A gene is the basic physical and functional unit of heredity. A stretch of DNA made of the four bases (A, T, G and C) which gives instructions to make a specific protein for example insulin (a protein which metabolizes sugars) or melanin (which gives color to our skin and hair) is known as a Gene. Each chromosome has several hundreds to thousands of genes.
Humans, are estimated to have 22,ooo genes of varying sizes ranging from a few hundred DNA bases to more than 2 million bases. Every person has two copies of each gene, one inherited from each parent. Variations in DNA/Genes contribute to a person’s unique physical features, susceptibility to disease and response to therapy.
Structure of DNA
A change or alteration in the DNA was earlier known as a Mutation, but the current nomenclature is “Variant” it can be of five types : Pathogenic, Likely Pathogenic, Variant of Unknown Significance (VUS), likely Benign and Benign.

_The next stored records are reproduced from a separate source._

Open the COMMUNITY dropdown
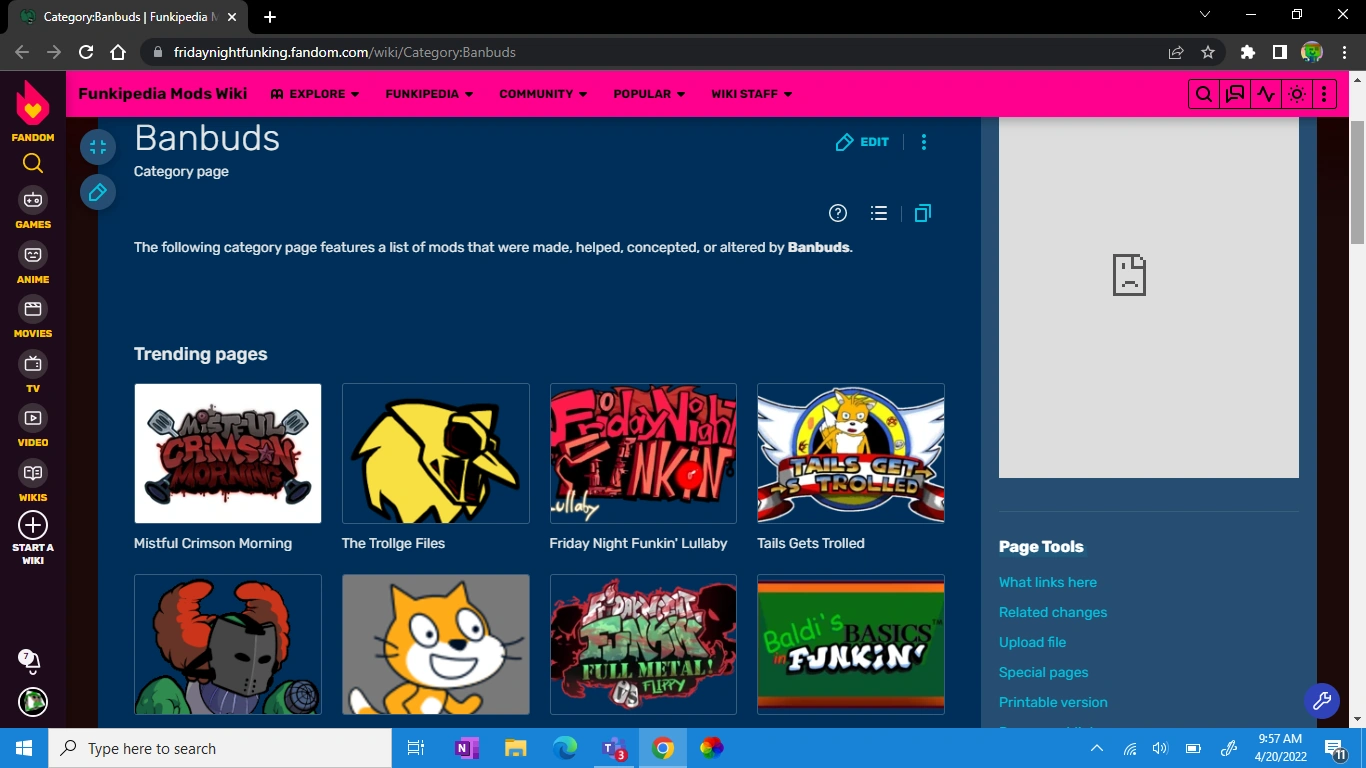The width and height of the screenshot is (1366, 768). [x=543, y=93]
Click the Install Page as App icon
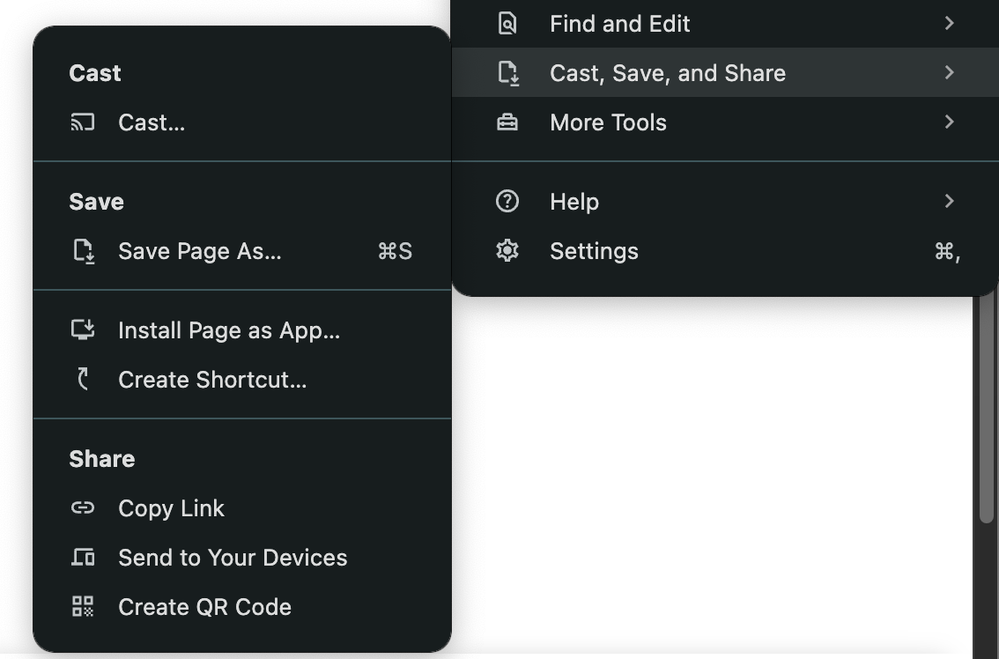 coord(82,329)
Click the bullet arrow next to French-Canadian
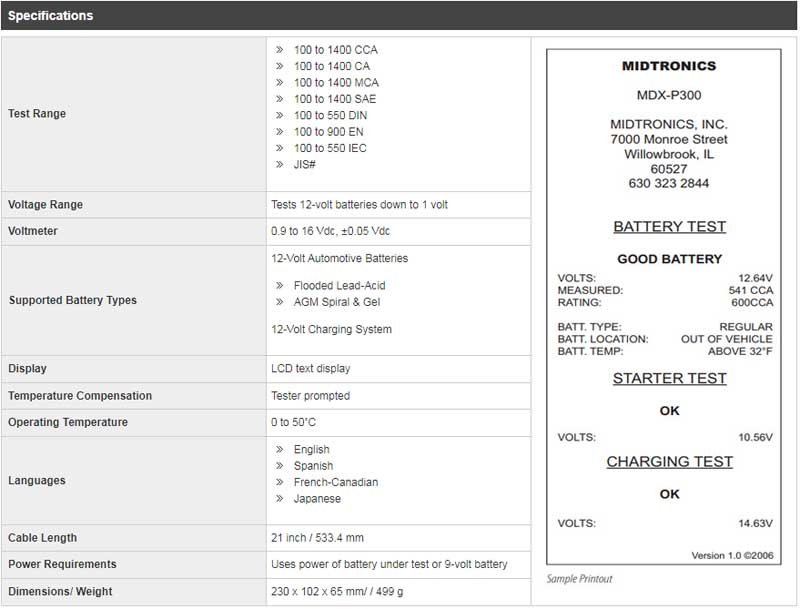This screenshot has height=609, width=800. point(280,483)
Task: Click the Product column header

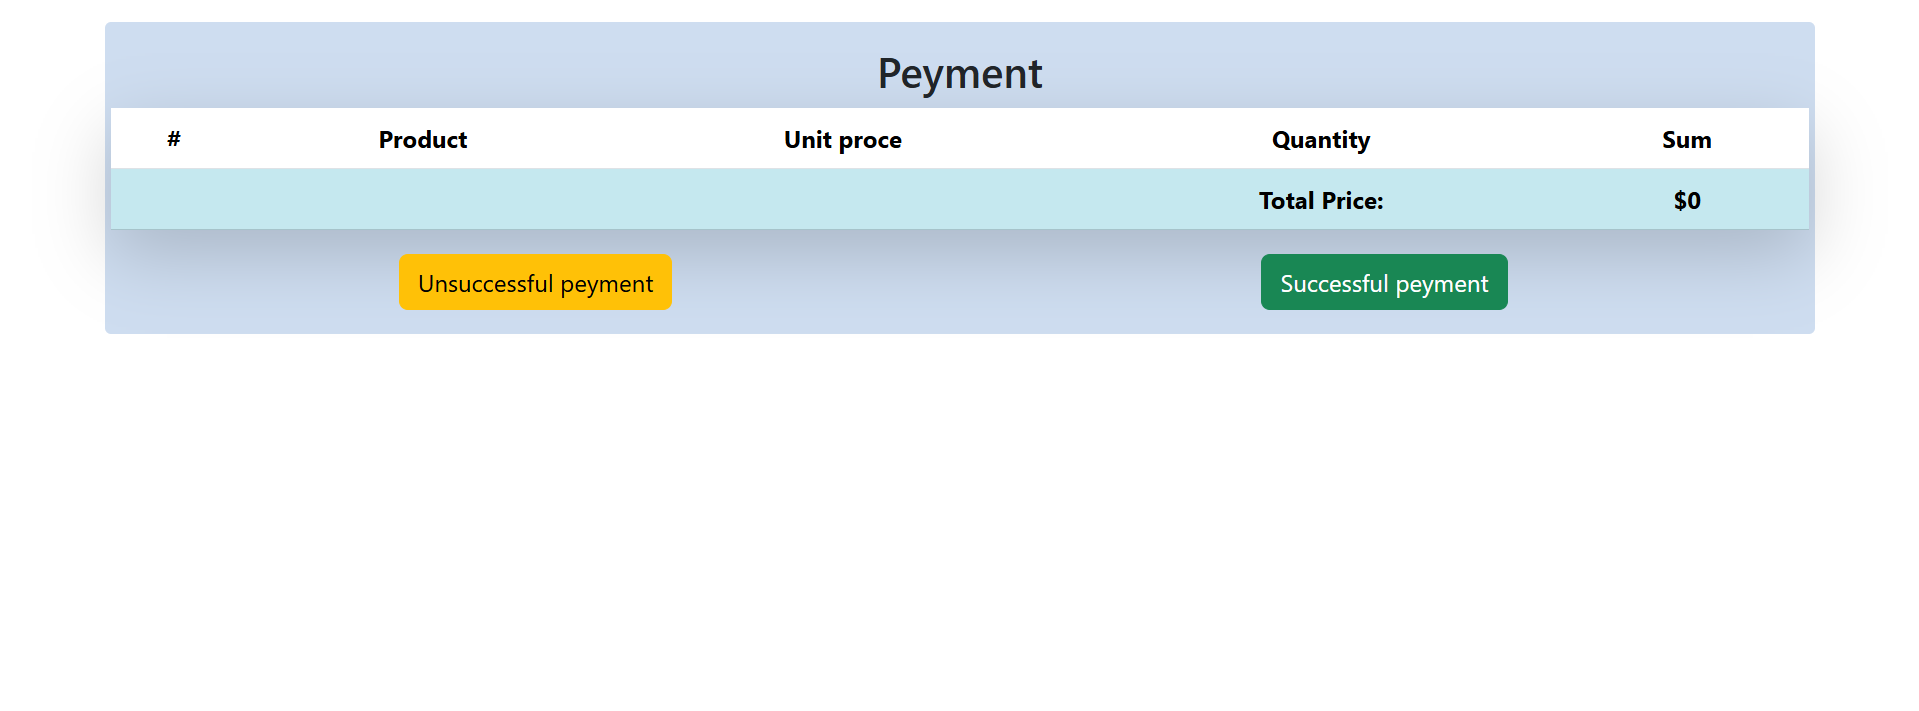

Germline variations are inherited from parents and are present throughout a person’s life in virtually every cell of the body. They are passed on from parent to offspring via the germ cells or gametes ie egg or sperm. While Somatic or Acquired variations occur at some time during a person’s life and are present only in certain cells, not in every cell in the body and are usually not passed on to the next generation. Some of these are responsible for diseases like cancer.